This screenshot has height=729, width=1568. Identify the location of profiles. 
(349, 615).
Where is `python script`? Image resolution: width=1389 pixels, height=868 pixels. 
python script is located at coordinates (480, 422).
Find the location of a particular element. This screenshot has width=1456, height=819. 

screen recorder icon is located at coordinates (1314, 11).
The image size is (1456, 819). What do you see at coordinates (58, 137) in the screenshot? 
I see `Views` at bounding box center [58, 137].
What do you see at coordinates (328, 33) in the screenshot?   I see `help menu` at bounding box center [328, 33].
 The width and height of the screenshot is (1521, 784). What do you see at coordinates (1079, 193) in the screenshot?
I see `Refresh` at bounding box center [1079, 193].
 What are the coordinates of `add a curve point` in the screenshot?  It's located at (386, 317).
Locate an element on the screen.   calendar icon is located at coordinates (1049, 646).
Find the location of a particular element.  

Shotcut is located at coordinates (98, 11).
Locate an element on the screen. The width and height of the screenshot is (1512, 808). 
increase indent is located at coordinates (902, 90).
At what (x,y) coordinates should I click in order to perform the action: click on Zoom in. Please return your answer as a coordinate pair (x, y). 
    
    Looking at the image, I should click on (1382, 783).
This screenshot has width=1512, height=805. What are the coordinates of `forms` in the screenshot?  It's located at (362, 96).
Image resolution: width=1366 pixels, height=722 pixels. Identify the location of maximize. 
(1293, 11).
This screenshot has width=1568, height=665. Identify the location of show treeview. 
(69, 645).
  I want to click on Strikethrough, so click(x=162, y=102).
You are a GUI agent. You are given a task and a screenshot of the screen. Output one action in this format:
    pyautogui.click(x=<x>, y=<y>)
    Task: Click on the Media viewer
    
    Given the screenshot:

* _Short task_:
Copy out the records word for word, starting at their very beginning and ending at the line that contains "screen recorder icon", with that line included.

* _Task result_:
This screenshot has height=729, width=1568. Identify the location of profiles. 
(349, 615).
Where is `python script`? Image resolution: width=1389 pixels, height=868 pixels. 
python script is located at coordinates (480, 422).
Find the location of a particular element. This screenshot has width=1456, height=819. 

screen recorder icon is located at coordinates (1314, 11).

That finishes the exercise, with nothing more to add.